Когда они вышли, в комнате стало необычно тихо. Я сразу услышал, как тикают часы на камине.

Обезображенный розовый куст на подоконнике жалко торчал обрезанными тупыми прутьями на фоне ночи...

Среди изумрудных листьев краснел маленький забытый бутон – как розовый птенец. Я залез на стул и погладил его пальцем.

– Мой бедный, маленький бутончик! – сказал я. – Одинокий! – И странно прозвучал мой голос среди молчащих вещей.

Камин зевал своей черной пастью, и прутья решетки внизу были как зубы.

Темно-красный старинный буфет подмигивал с противоположной стены тусклыми стеклами.

Мрачно развалился старый диван, как великан на корточках, с круглым зеркалом вместо головы.

Из-за сдвинутой ширмы в углу белела моя раскрытая кроватка.

Но спать мне не хотелось.

Часы тикали так напряженно, что казалось, вот-вот что-то произойдет...

На столе стоял мой ужин: золотистый чай в стакане с ложкой, хлеб и котлеты на тарелке.

Котлеты опять напомнили мне страшного беспризорника в ресторане на Петровке – его маленький грязный кулачок с зажатым биточком... А вдруг он сейчас войдет?
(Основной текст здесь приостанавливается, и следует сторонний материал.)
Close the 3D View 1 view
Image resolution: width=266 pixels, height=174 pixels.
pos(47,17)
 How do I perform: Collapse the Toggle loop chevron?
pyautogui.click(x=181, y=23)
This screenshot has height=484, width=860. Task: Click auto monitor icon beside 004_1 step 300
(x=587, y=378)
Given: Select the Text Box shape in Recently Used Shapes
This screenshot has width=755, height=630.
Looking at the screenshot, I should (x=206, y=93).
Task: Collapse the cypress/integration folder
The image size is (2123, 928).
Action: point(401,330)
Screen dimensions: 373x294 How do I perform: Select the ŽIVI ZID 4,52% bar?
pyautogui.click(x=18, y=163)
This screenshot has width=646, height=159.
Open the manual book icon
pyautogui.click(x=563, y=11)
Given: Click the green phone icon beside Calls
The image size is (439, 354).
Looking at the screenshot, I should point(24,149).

«Войдет, войдет!» – замигал буфет. И часы заторопились: «Войдет, войдет, сейчас войдет, сейчас, сейчас...»

– Не войдет! – сказал я громко. – Как он войдет, что вы?!
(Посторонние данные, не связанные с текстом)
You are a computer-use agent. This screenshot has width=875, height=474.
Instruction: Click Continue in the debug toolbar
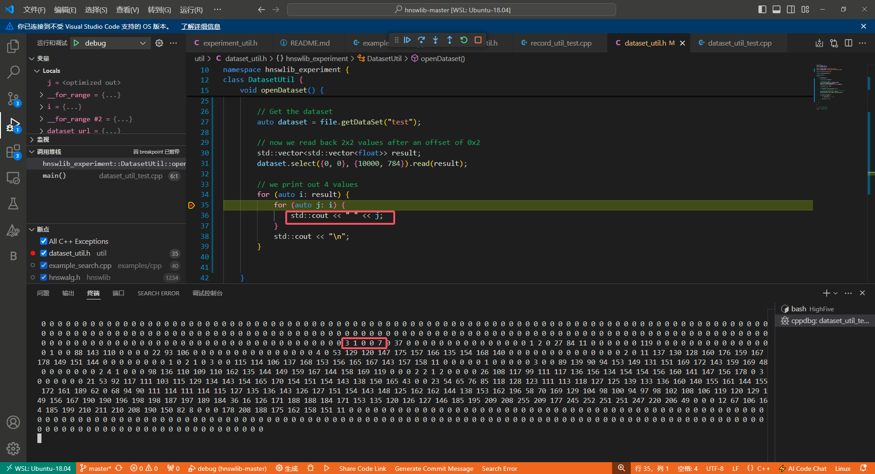(407, 40)
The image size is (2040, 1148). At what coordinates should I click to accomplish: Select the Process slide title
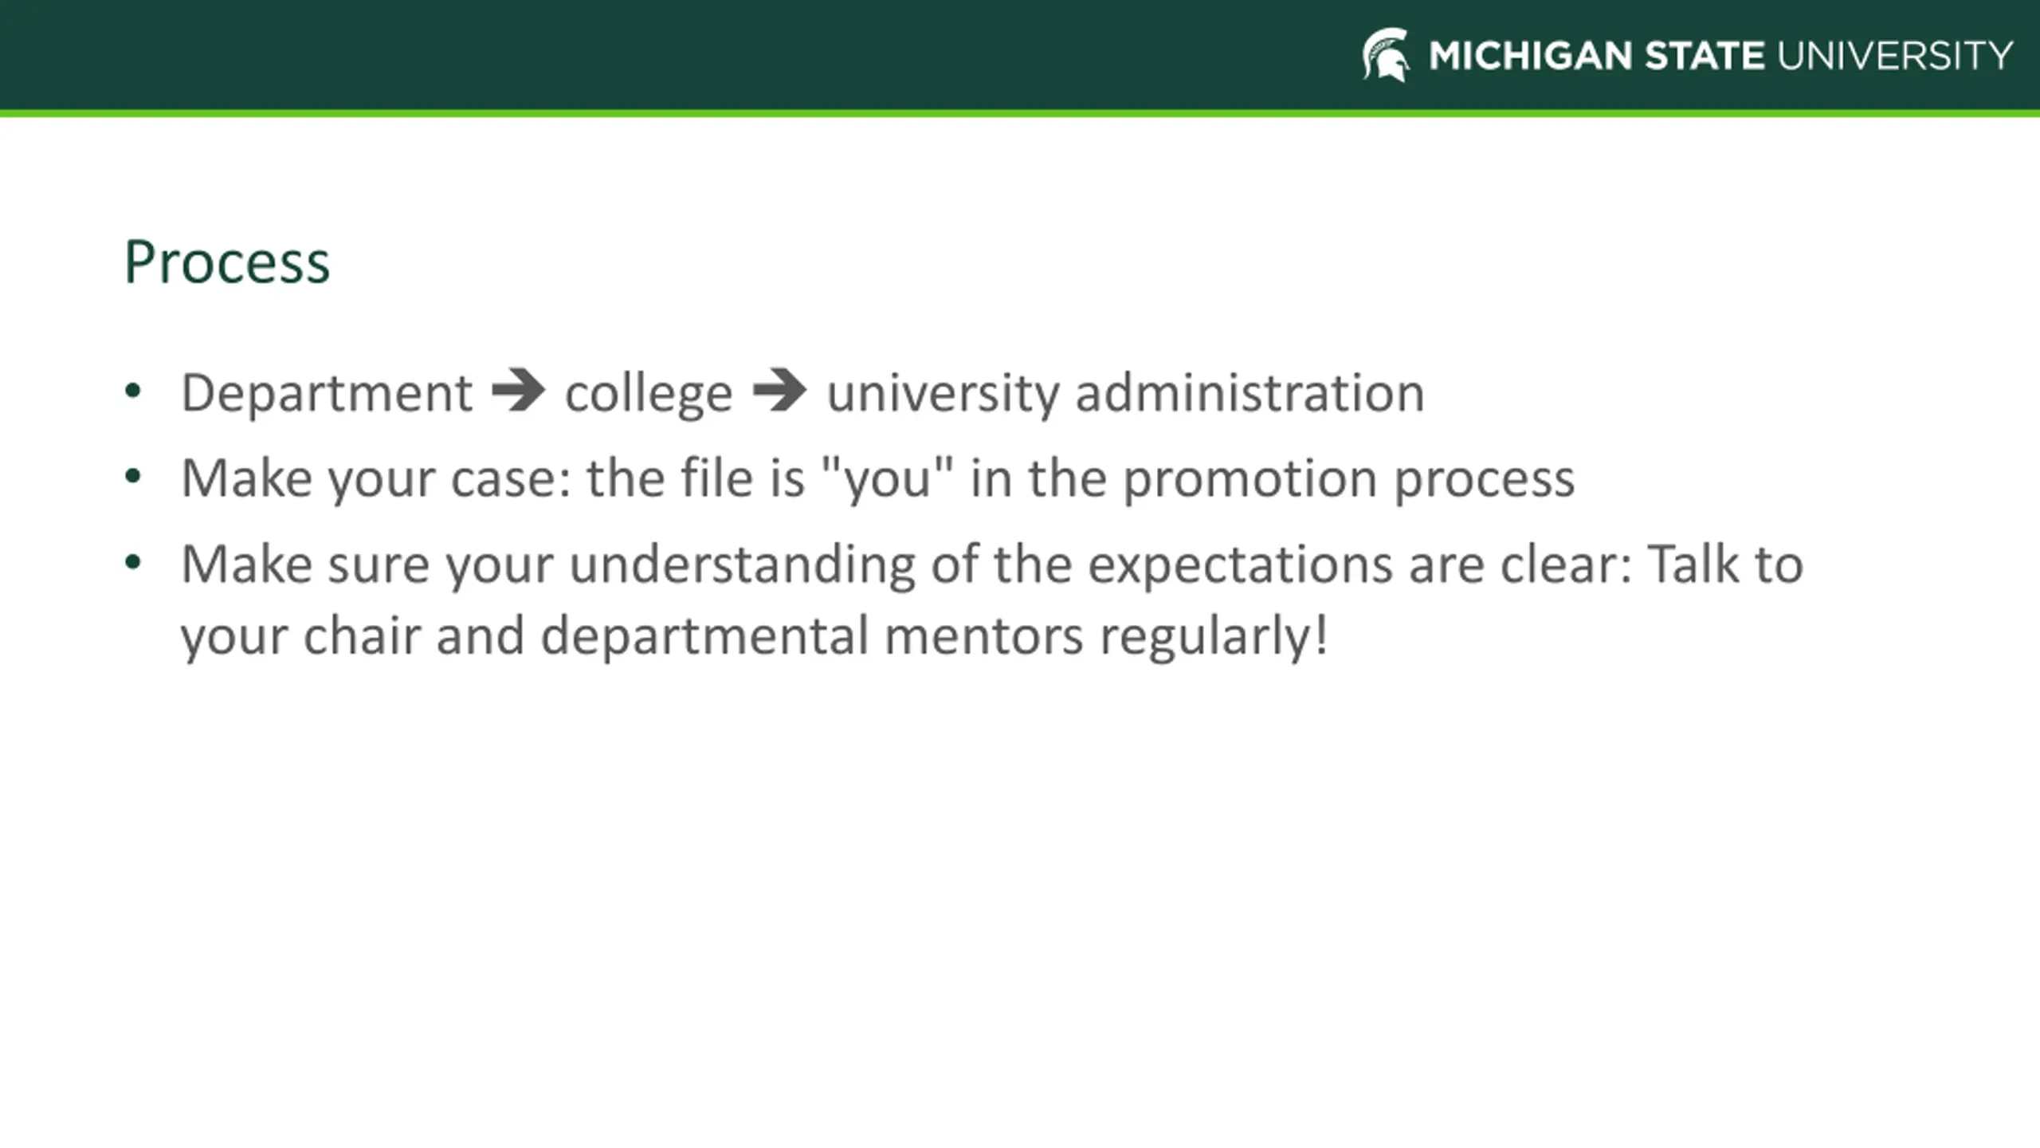point(227,262)
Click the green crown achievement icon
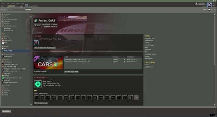The image size is (217, 117). [38, 84]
«Войдет, войдет, войдет сейчас!..» – бормотали часы.

Глухо хлопнула вдалеке входная дверь, шаги со скрипом проследовали по коридору, и еще другие шаги, чуть слышные, – это Усы с Диком вернулись с прогулки. Сейчас Дик заснет на своей подстилке, и Усы заснет, а все остальные уже спят: и Ляпкины, и Гизи, и Вовка... Вот тут-то ему и войти, беспризорнику!
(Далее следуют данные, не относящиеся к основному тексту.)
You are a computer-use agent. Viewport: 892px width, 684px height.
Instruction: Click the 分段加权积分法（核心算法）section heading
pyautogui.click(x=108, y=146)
«Постой, постой, сейчас, сейчас! – не унимаются часы. – Вот-вот, вот-вот, вот-вот...»

– Да хватит вам! Чего вы там болтаете! – говорю я громко.

Когда громко говоришь, не так страшно становится, чувствуешь себя уверенней.

На столе возле тарелки лежат вилка и нож.

– Ого! – говорю я страшным голосом. – У нас есть нож! Это прекрасно – нож!

Я беру нож и взмахиваю им несколько раз в воздухе.

– Пре-крас-но! – повторяю я, расхаживая по комнате. – Прекрасно! Нож! Это очень хорошо – нож!

Беспризорник все-таки где-то рядом! Он где-то тут притаился – это совершенно ясно! Я чувствую его своей спиной!

Я быстро оборачиваюсь к окну – оно сияет черной, пустынной глубиной неба... Розовый куст, уже совсем не розовый, сиротливо стоит на окне... Мне кажется, что за окном промелькнула лохматая тень...

Зашумело в камине – я опять быстро оборачиваюсь... Это ветер гудит в каминной трубе. Или не ветер...

– У нас есть нож и еще кое-что! – говорю я камину.

Камин молчит, скаля зубья решетки.

Вещи молча наблюдают за мной: диван, буфет...

«А беспризорник где-то здесь, а беспризорник где-то здесь!» – не унимаются часы.

«Надо будет забаррикадировать дверь! – говорю я себе мысленно. – Так будет надежней!»